Kış bahara dönerken...

      Bazen aklımdan yazıya dökecek çok şey geçiyor. Şimdi zaman olsa da oturup bunları yazsam diye düşünüyorum. Sonra içinde bulunduğum anın heyecanını, masanın önüne oturabildiğim zamana kadar saklayamayacağımı hatırlayıp endişeleniyorum. Öyle oluyor çünkü. Kulağımın dibinde bana yapacaklarımı söyleyen, listeler yaptıran, ilham veren o ses kuş olup uçuyor.

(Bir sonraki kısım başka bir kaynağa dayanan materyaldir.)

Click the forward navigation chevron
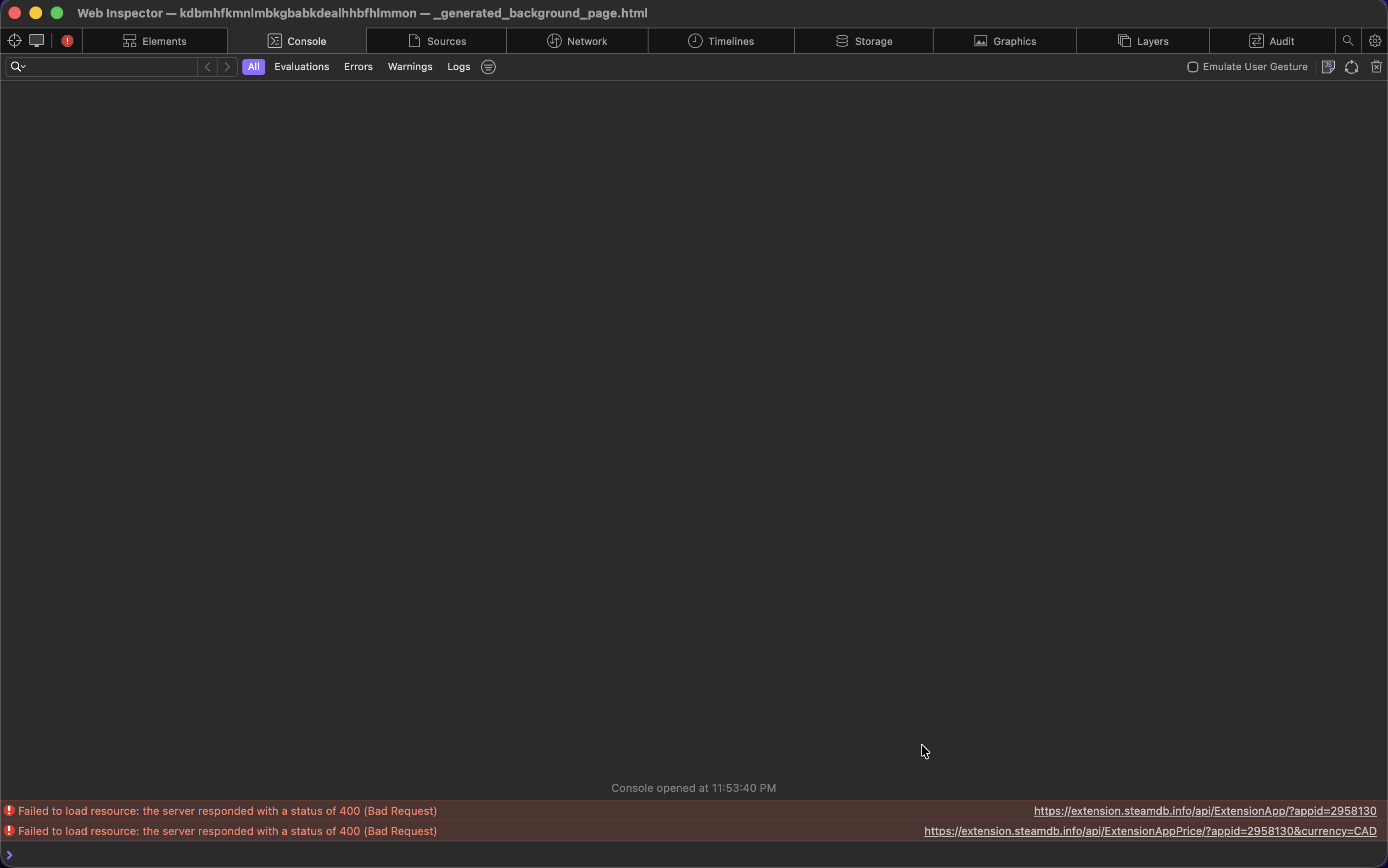Viewport: 1388px width, 868px height. point(227,67)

     Pazartesi sabahı gazetenin pazar günkü seyahat ekini çantama atıp iş yerime getirdim. Bir ara okurum diye düşünüyordum. Elimi bile uzatamadım gazeteye. Bazen masanın diğer ucunda oturanlar uzanıp gazeteyi alıyorlar. Bakıyorlar ki eski haberler tekrar yerine bırakıyorlar. Televizyonun karşısına da pek geçmiyorum. İzleyecek bir şey bulamıyorum. Bizimkiler bazen Survivor'a takılıyorlar. Baba-oğul yarışmaları izleyip, eğleniyorlar. Onlar televizyonun karşısına geçince, ben fark ettirmeden odayı terk ediyorum. ''Yatağınızda kitap okumayın,'' diyor uzmanlar. Uykusuzluğun sebeplerinden biri uyumaya hazırlandığın yerde kitap okumak olabilirmiş. Uyku rutini oluşturmak gerekirmiş. Uykuya dalamama problemi çekmeme rağmen uzmanları dinlemiyorum. Kitabımı alıp yatağıma gidiyorum. Kitap okumayı en sevdiğim yerlerden birisi orası çünkü. Yumuşacık yatakta uzanmış kitap okurken hem bedenim dinleniyor, hem de ruhum.


      Mart ayı kitap kulübümüz için Isabel Allende'nin Kaderin Kızı adlı kitabını okudum. Bu kadın kesinlikle her derde deva. Yazmak için doğmuş. San Francisco'nun tepelerindeki evinde oturmuş, Golden Gate Köprüsü'ne bakan penceresinin önünde harıl harıl yazdığını hayal ediyorum. Birkaç röportajında, kitaplar olan bir odada çekilmiş bir fotoğrafına denk geldim. Klasik bir berjere oturmuş, zarif bir şekilde bacak bacak üstüne atmıştı. Bu fotoğrafı görmeme rağmen yazarın çalışma odasının bu oda olduğuna inanasım gelmiyor. Kafamda yarattığım, satır satır kitaplarını yazdığı oda bu olamaz. Isabel Allende'nin düzenli bir kadın olduğuna inanasım gelmiyor. Duvarın köşesine dayanmış bir masada kahve makinesi vardır mutlaka. Yeniden boyanma zamanı çoktan gelmiş olan duvarların, sehpaların, hatta odadaki eski kanepenin üstünde yığılı kitapların üstüne bile kahve kokusu sinmiş olmalı. Bence bir önceki günden kalan kahvenin dibini camın kenarındaki saksının dibine döker Isabel Allende ve yeni demlenen kahvesini alıp yazmaya koyulur.
Kesinlikle böyle olmalı Şili'li yazarın yazma rutini. İçinde barındırdığı onca kelimeyi sıkıcı bir düzenin içinde yazamaz. Sanki Allende'nin düzene sokabildiği tek şey kelimeleridir.


   Isabel Allende bu yazdıklarımı okusaydı ne düşünürdü acaba? Dünyanın bir ucunda bir kadın dağınık bir mutfak masasının önüne oturmuş, sabahki kahvaltıdan kalanları bile toplamamışken hakkımda atıp tutuyor diye aklından geçirir miydi? ''Tatlım,'' derdi belki de, ''Ne hoş bir kadınsın sen. Nerden geliyor aklına böyle şeyler. Oysa kahve bile içmem ben.''
Bu hafta sonu yapılacaklar listemde Mahir Ünsal Eriş'le tanışmak var. Ne güzel değil mi?